Bearbeiter: Christoph Henckel

Zitiervorschlag: BGH, 1 StR 158/20, Beschluss v. 28.10.2020, HRRS 2021 Nr. 253


BGH 1 StR 158/20 - Beschluss vom 28. Oktober 2020 (LG Bochum)

Gefährliche Körperverletzung mittels einer lebensgefährlichen Behandlung (erforderliche abstrakte Lebensgefährlichkeit); Steuerhinterziehung (Kompensationsverbot: zulässige Verrechnung von Vor- und geschuldeter Umsatzsteuer).

§ 224 Abs. 1 Nr. 5 StGB; § 370 Abs. 1, Abs. 4 Satz 3 AO

Leitsatz des Bearbeiters

Um die gegenüber der einfachen Körperverletzung nach § 223 Abs. 1 StGB höhere Strafandrohung begründen zu können, ist für die generelle Eignung der Lebensgefährdung nach § 224 Abs. 1 Nr. 5 StGB mehr als der lediglich in „sehr seltenen“ Fällen mögliche tödliche Ausgang der Verletzungshandlung zu fordern.

Entscheidungstenor

1. Auf die Revision der Angeklagten wird das Urteil des Landgerichts Bochum vom 17. Dezember 2019 im Ausspruch über die in den Fällen 1, 2, 12, 20, 21, 22, 25, 28, 30, 31 und 34 bis 49 der Urteilsgründe verhängten Einzelstrafen und im Ausspruch über die Gesamtstrafe aufgehoben. Hinsichtlich der Fälle 34 bis 49 der Urteilsgründe werden auch die dazugehörigen Feststellungen aufgehoben.

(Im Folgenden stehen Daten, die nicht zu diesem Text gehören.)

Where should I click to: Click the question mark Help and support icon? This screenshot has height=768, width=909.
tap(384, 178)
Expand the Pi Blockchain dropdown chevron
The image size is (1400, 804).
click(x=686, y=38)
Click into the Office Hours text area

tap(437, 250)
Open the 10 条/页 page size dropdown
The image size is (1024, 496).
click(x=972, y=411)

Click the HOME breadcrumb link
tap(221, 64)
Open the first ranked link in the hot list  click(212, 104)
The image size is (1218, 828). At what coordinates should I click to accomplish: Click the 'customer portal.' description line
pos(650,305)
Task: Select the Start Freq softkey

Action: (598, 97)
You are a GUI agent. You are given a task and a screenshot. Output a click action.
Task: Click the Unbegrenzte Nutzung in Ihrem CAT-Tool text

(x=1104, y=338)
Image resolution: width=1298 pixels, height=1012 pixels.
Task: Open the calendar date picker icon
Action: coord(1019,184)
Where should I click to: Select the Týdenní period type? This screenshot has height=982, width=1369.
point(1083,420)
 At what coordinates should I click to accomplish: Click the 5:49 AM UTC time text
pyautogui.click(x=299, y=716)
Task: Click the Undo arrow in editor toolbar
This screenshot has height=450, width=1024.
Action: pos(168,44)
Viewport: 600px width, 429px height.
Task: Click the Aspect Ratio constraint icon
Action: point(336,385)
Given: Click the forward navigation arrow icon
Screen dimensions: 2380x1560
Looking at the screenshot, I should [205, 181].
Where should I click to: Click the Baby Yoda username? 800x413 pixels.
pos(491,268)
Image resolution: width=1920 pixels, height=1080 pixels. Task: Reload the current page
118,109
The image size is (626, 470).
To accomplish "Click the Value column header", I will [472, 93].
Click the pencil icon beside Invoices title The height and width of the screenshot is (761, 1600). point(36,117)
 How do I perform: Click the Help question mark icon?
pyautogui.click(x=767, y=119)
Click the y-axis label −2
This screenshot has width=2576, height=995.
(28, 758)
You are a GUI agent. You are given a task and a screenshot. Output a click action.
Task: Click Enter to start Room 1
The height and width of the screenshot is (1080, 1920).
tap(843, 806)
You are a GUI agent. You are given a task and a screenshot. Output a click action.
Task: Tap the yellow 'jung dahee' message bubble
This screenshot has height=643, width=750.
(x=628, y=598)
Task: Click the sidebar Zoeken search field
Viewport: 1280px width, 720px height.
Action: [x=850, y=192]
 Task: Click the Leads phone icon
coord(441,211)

2. Die weitergehende Revision der Angeklagten wird als unbegründet verworfen.

3. Im Umfang der Aufhebung wird die Sache zu neuer Verhandlung und Entscheidung, auch über die Kosten des Rechtsmittels, an eine andere Wirtschaftsstrafkammer des Landgerichts zurückverwiesen.

Gründe

Das Landgericht hat die Angeklagte wegen gefährlicher Körperverletzung in Tateinheit mit unerlaubter Ausübung der Heilkunde und mit Betrug in 33 Fällen und wegen Steuerhinterziehung in 16 Fällen zu einer Gesamtfreiheitsstrafe von zwei Jahren und acht Monaten verurteilt. Die gegen ihre Verurteilung gerichtete Revision der Angeklagten, mit der sie die Verletzung materiellen Rechts beanstandet, hat in dem aus der Beschlussformel ersichtlichen Umfang Erfolg (§ 349 Abs. 4 StPO); im Übrigen ist sie unbegründet (§ 349 Abs. 2 StPO).

I.

Nach den Feststellungen des Landgerichts fasste die Angeklagte spätestens im Jahr 2016 den Entschluss, Schönheitsbehandlungen mit Hyaluronsäure im Internet anzubieten. Über den zu diesem Zweck eingerichteten Instagram-Account bot sie unter dem Namen „D.“ insbesondere die Vergrößerung von Lippen sowie Nasenkorrekturen mittels Unterspritzungen mit Hyaluronsäure an, obwohl sie - wie sie wusste - die hierfür erforderliche Zulassung als Heilpraktikerin nicht besaß.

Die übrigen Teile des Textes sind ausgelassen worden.